Crowley wrote several histories of local civic institutions, from the elite Rainier Club to the blue-collar Blue Moon Tavern. He led the campaign to save the Blue Moon from demolition, ran the task force that drafted new laws to restore historic Downtown theaters, and served on numerous other civic projects.

==HistoryLink.org==

In 1997, Crowley discussed preparing a Seattle/King County historical encyclopedia for the 2001 sesquicentennial of the Denny Party. His wife Marie suggested publishing the encyclopedia on the Internet. Alongside Paul Dorpat they incorporated History Ink on November 10, 1997, with seed money from Priscilla "Patsy" Collins, by birth a member of Seattle's wealthy and prominent Bullitt family.

The prototype of HistoryLink.org debuted on May 1, 1998, and attracted additional funding for a formal launch in 1999. In 2003 HistoryLink.org expanded its content to cover Washington state history. Meanwhile, History Ink continues, focusing on the production of history books.

Crowley and HistoryLink.org have won many awards, including
- The Pacific Northwest Historians Guild's 2007 History Award
- The Washington State Historic Preservation Office's award for media in 2001
- The Association of King County Historical Organizations
  - Award for best long-term project (2000)
  - Award for best book (2005) (Alan Stein's history of the Fairmont Olympic Hotel)

==Personal life==
Walt Crowley married graphic designer and business associate Marie McCaffrey in 1982.
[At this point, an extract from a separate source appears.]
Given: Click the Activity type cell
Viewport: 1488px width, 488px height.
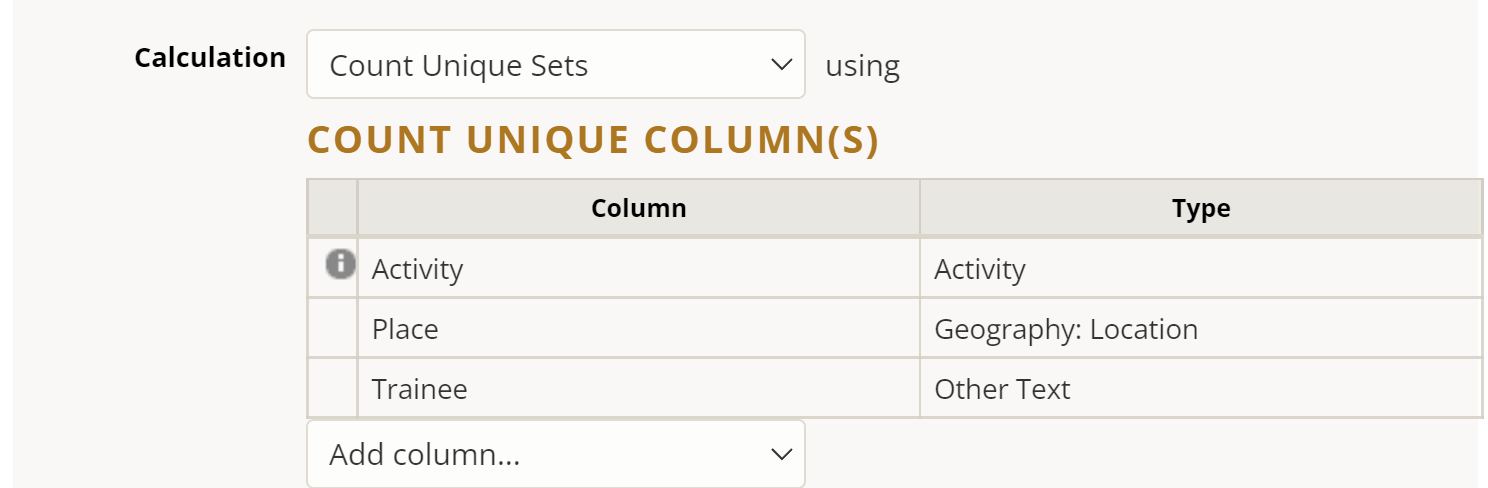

In 2005, Crowley was diagnosed with laryngeal cancer and fought it with characteristic stubbornness; the night before his larynx was removed, he held a "Famous Last (Natural) Words" party. He died at Virginia Mason Hospital in Seattle on September 21, 2007, at the age of 60, after suffering a stroke following an operation for the cancer.

==Bibliography==
- Helix Drawings 1967-1970 (Seattle: Medium Rare, 1977)
- The Compleat Browser's Guide to Pioneer Square (Seattle: Pioneer Square Association, 1981)
- The Continental Family (Seattle: Continental Mortgage and Savings Bank, 1997)
- Forever Blue Moon: The Story of Seattle's Most (In)Famous Tavern (Seattle: Blue Moon Tavern, 1992)
- Group Health Timeline (Seattle: HistoryLink for Group Health Cooperative, 1997)
- Historic Photos of Seattle (Paducah, Kentucky: Turner Publishing, 2006)
- The National Trust Guide: Seattle (New York: National Trust for Historic Preservation/John Wiley & Sons, 1998)
- The Rainier Club, 1888–1988 (Seattle: Rainier Club, 1988)
- Rites of Passage: A Memoir of the Sixties in Seattle (Seattle: University of Washington Press, 1995)
- Routes: An Interpretative History of Public Transportation in Metropolitan Seattle (Seattle: Metro Transit, 1993)
- The Seattle Aquarium's Guide to Life in the Sea (Seattle: City of Seattle, 1981)
- Seattle & King County Timeline (Seattle: History Ink/University of Washington Press, 2001 & 2002)
- Seattle University: A Century of Jesuit Education (Seattle: Seattle University, 1991)
- The Woodland Park Zoo Guide (Seattle: Woodland Park Zoological Society, 1995)
- To Serve the Greatest Number: A History of Group Health Cooperative of Puget Sound (Seattle: University of Washington Press/Group Health Cooperative, 1996)
- William J. Sullivan, S. J.: Twenty Years (Seattle: Seattle University, 1996)

===Collaborations===
- With Heather MacIntosh: The Story of Union Station in Seattle (Seattle: Sound Transit/History Ink, 1999)
- With Kit Oldham: Moving Washington: A Timeline of the Washington State Department of Transportation, 1905-2004 (Seattle: HistoryLink/University of Washington Press, 2005)
- With Robert Courland: The Fairmont: The First Century of a San Francisco Landmark (HistoryLink for Fairmont Hotels & Resorts, 2006)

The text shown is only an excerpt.